第9話 先輩の鬼畜稽古Ⅰ
ここは、まだ俺が入ったことのない部屋だ。
特殊訓練室、それがこの部屋の名前だ。食堂からそのまま来たから訓練中にリバースしないように頑張ろう。
緊張感を抱きながら部屋の扉を押して開く。
「・・・・・・・・・・・これが部屋!?」
俺の眼前に広がる風景は、見る者の舌を巻くものだった。
緑が生い茂り、空気が澄んでいる。
そう、俺が入った部屋には森を連想させるようなたくさんの木々が所狭しと並んでいた。
今までコンクリートに部屋しか見たことがなかったから、唖然として言葉が出ない。
「歩夢くん、こっちこっち!」
漠然とした風景にボーっとしていると、俺を呼ぶ女性の声が聞こえた。
先輩かな? ていうか、ここには先輩しか居ないか。
女性の先輩も男性の先輩もたくさん居るので、さすがに声だけでは判断できない。
取り敢えず、声のもとに走る。
「香川先輩! こんにちは!」
「こんにちは、今日はよろしくね」
声の主は香川先輩だった。
長い髪をポニーテールにして、動きやすくしている。緑の髪に緑の両眼、10人に11人が振り返る美人さんだ。
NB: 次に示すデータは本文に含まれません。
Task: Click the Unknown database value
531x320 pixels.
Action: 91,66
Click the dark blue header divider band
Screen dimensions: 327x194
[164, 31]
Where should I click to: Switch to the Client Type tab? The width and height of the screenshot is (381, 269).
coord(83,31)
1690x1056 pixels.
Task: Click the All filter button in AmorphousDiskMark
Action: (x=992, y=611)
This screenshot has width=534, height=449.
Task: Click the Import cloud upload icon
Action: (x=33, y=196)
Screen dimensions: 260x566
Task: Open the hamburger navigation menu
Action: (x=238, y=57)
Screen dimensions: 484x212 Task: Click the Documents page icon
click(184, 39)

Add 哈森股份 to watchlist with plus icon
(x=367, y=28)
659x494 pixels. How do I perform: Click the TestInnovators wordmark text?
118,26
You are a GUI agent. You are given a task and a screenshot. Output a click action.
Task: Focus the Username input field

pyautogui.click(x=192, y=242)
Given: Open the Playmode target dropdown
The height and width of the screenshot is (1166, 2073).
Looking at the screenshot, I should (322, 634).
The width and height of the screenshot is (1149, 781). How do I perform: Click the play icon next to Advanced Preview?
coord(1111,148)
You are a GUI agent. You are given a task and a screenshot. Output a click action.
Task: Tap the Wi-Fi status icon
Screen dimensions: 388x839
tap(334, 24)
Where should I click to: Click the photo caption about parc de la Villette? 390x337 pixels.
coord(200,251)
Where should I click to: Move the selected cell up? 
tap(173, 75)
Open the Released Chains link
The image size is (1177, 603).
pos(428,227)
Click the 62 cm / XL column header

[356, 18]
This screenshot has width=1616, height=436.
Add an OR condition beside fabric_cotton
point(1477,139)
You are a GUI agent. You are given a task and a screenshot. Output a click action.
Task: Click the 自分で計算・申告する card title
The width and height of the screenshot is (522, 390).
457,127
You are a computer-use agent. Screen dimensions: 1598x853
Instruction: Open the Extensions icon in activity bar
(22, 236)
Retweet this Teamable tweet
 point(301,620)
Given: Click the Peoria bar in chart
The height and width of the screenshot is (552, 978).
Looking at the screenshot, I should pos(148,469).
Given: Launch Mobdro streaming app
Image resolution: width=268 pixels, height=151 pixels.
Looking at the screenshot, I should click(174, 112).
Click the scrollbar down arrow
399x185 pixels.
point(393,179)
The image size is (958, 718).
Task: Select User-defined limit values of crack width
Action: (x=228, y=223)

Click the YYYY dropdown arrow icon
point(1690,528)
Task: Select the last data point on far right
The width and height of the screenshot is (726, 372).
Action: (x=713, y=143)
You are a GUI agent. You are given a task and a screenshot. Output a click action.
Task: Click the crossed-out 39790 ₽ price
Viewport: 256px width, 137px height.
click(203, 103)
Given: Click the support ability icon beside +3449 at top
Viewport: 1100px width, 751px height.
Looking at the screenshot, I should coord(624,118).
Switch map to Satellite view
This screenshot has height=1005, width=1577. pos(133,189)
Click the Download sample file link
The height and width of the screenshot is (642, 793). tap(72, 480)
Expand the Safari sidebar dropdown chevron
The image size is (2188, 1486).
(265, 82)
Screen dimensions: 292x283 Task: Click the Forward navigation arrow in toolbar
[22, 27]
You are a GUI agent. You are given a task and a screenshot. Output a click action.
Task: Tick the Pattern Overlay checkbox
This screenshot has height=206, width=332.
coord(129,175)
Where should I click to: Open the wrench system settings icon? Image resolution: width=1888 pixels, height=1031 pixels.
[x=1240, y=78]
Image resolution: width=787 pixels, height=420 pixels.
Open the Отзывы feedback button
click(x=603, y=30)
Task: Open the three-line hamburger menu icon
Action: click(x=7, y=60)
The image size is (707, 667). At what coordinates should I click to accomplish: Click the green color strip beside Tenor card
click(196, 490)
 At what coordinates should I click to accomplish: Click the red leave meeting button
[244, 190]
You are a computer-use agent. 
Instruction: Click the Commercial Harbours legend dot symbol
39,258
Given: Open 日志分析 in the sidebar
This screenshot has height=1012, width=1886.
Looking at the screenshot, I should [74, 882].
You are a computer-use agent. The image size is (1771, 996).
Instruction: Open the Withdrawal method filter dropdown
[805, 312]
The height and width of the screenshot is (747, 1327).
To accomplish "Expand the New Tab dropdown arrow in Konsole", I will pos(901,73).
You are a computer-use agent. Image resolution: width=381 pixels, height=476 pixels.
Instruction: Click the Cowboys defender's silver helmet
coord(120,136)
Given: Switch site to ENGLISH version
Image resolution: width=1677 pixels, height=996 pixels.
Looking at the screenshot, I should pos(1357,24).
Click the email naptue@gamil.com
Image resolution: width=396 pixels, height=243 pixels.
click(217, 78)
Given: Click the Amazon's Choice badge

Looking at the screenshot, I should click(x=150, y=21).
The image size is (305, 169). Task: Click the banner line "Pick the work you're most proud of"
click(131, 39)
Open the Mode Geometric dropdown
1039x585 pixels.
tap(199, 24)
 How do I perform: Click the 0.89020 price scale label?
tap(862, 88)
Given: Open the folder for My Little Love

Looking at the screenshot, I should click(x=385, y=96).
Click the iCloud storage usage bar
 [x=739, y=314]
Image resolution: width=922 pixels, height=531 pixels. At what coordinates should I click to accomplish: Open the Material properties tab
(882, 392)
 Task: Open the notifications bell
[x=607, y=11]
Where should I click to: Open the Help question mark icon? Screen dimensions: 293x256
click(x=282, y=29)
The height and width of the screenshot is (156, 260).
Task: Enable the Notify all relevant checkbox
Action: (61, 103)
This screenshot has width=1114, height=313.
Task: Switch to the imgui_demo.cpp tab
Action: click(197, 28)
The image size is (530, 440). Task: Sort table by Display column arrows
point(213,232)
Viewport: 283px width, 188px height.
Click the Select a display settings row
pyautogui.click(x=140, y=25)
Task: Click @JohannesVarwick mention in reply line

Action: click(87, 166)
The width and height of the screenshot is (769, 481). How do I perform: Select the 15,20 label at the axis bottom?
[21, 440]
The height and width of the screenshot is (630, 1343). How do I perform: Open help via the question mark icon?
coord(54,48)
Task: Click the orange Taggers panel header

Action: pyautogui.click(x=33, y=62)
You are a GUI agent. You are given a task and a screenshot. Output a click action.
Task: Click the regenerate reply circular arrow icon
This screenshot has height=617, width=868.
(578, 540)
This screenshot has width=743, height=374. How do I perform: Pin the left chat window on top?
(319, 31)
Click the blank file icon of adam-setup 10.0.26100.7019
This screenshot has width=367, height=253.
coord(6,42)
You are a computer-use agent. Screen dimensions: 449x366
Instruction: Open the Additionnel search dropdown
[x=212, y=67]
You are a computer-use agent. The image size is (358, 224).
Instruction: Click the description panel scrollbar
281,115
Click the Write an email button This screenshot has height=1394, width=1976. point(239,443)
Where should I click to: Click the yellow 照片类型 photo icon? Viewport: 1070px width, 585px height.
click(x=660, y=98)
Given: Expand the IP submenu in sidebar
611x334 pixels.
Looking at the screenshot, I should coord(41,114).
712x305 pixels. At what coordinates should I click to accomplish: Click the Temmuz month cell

髪の毛が緑色だったからどこに居るのか分からなかったよ。―――あ、嘘です。ごめんなさい、めっちゃ分かりやすかったです。
先輩は大きく手を振って、分かりやすく場所を教えてくれた。先輩方の中でも、普段は特に優しい先輩だ。
「今回の教官は先輩なんですか?」
「そうよ、ビシビシいくから頑張ってね」
出たぁ~、香川先輩のスパルタ教育。
さっきも言った通り、普段はとても優しいのだ。しかし、訓練となると鬼教官に変貌してしまうのだ。
そんなことしたら美人株が下がってしまうと思っているが、本人に言えるはずもなく悲しいことになっている。
「この部屋ではどんなことするんですか?」
「そうね・・・・・・・・・・・説明するよりやってみた方がいいんじゃない」
マジか~、まだ何にも分かってないんだけど。
不安しかないわ。
「あの、体力重視のメニューがたくさんあるって聞いたんですけど」
「確かに体力重視ね。けど、メニューっていうのはちょっと間違ってるかな」
「どういうことですか?」
「正しくは、たくさんのメニューが詰まったレースかな」
レース? ということは誰かと競争するってこと?
―――まさか!
「この訓練では、私と歩夢くんで競争します」
はい! 知ってた~。
この瞬間、現役ハンターと現役子供のレースが始まることが決まった。